Several solar-power technology developments have emerged that are worth watching. They are related to the capture, storage and conversion of solar energy.

Any discussion on solar technology advancement must include a key development: the decline in cost to produce and install solar panels. Since 2006, the cost to install solar—once the technology’s Achilles’ heel—has dropped by 73 percent. While costs have declined, gains in panel efficiency were lagging until now. However, panels are not only becoming less expensive to produce and install, but they are more efficient and effective in the power they are yielding.

Suvi Sharma, CEO of solar-technology company Solaria, said new technologies are more efficient but cost similar to conventional solar-panel technology.

Another key development in solar technology is integration with architectural construction components. Now that costs are declining, engineers can focus on integrating solar technology into other building materials. With this, more solar energy may be captured from the entire surface area of a structure, rather than the panel placement only. Skylights, glass facades and other parts of a structure may be built with integrated-solar technology that harnesses solar rays to convert to electrical energy for consumption.

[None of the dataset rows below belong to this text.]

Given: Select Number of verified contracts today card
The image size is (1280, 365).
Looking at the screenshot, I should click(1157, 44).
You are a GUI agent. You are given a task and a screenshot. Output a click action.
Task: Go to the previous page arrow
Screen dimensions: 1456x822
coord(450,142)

“The market for solar rooftops has grown exponentially; the next frontier is incorporating the solar directly in the building skin,” Sharma said. “As an example, Solaria has developed a unique manufacturing process to cut solar cells into very thin strips and laminate these into glass facades that produce electricity while allowing a clear view to the outside. Leading global glass companies have started incorporating these into their mainstream products, and this will be a major trend in the next five years.”

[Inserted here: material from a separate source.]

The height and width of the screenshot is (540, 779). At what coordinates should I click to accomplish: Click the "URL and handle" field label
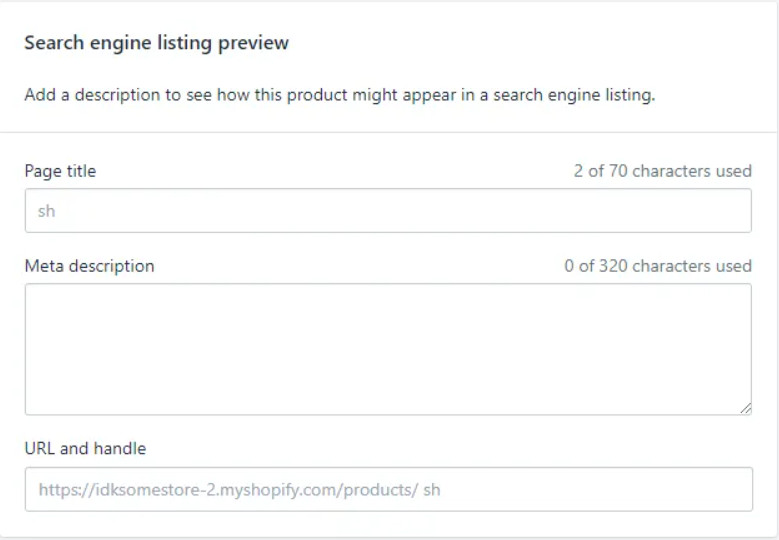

Another development includes technology advances in storing the electrical energy that solar power produces. Robert Magyar, managing director of renewable energy-consulting-services firm Navitus Strategies, said there is a rapid emergence of fully integrated battery-storage systems.

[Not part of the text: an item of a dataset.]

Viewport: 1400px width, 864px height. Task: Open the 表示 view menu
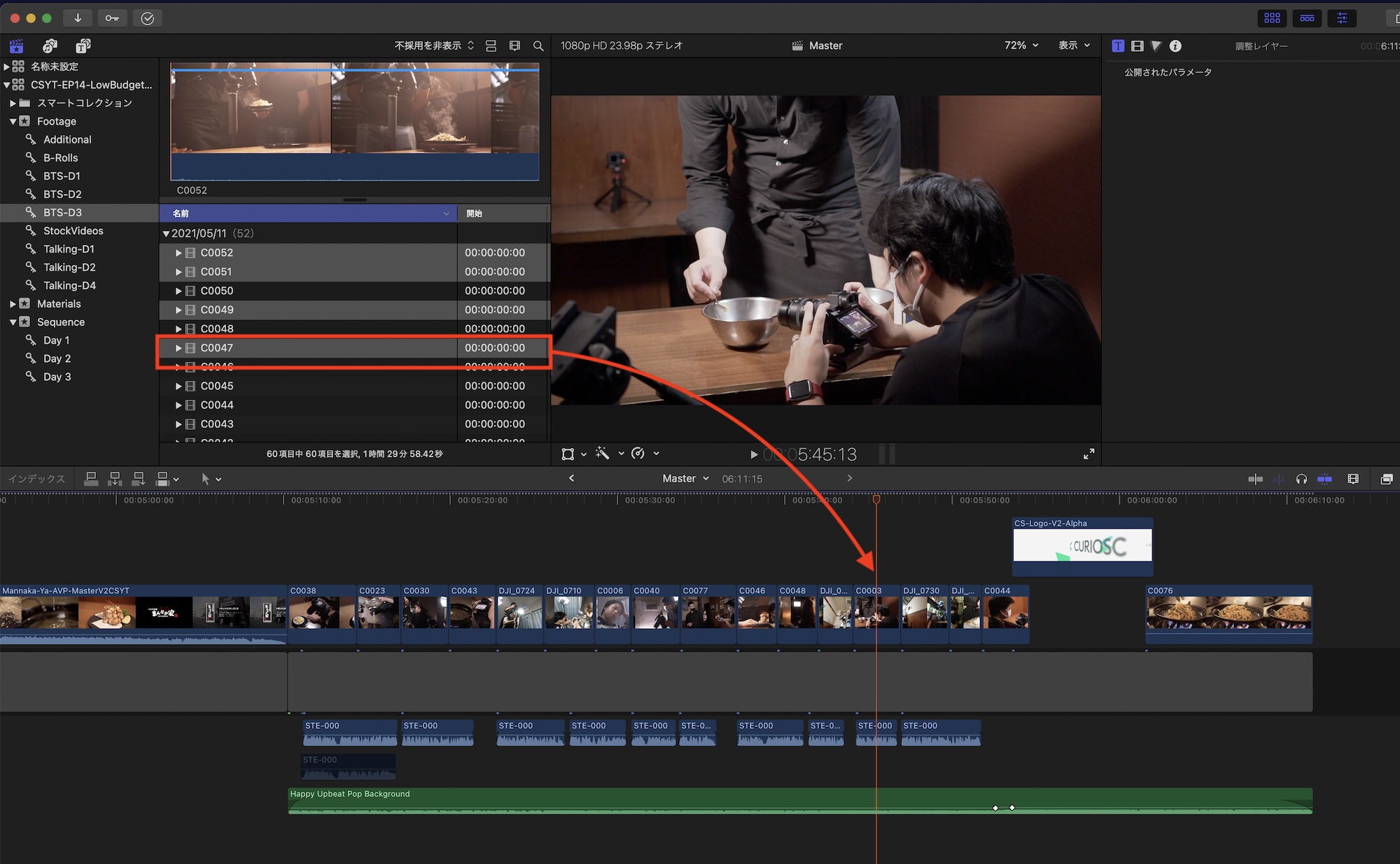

“These storage systems are designed to be connected to existing and new solar arrays for use both as emergency standby power and for demand-response mitigation for commercial accounts,” he said. “This new generation of battery-storage systems contains all required power electronic inverter components, state-of-the-art monitoring software and includes a new breed of long-life, multiple-cycle lithium-ion batteries.”

Inverter technology advancements are notable as well. Inverters transform the direct current (DC) from the photovoltaic cell into alternating current (AC) for conventional use. Jason Smith, vice president, operations for CalCom Solar in Visalia, Calif., said there are great advances in the efficiency of different types of inverters and their functionality.

“The Huawei string-level [inverter] technology is setting pace for many of the other inverter manufacturers,” Smith said. “String-level monitoring, an additional MPPT [maximum power point tracking], power line communications, and the removal of DC fusing makes for a more robust and remotely operated technology.”

While the solar industry is progressing, it isn’t mature. It will likely continue to struggle with politics surrounding issues such as climate change, tax incentives and unpredictable demand.

However, many influential factors in the industry seem to be galvanizing the adoption of solar technology. It can be an economic boon to communities by creating jobs in research, development, installation and maintenance. Energy consumers also benefit greatly from a growing source of renewable energy in a dubious energy market and delicate world environment.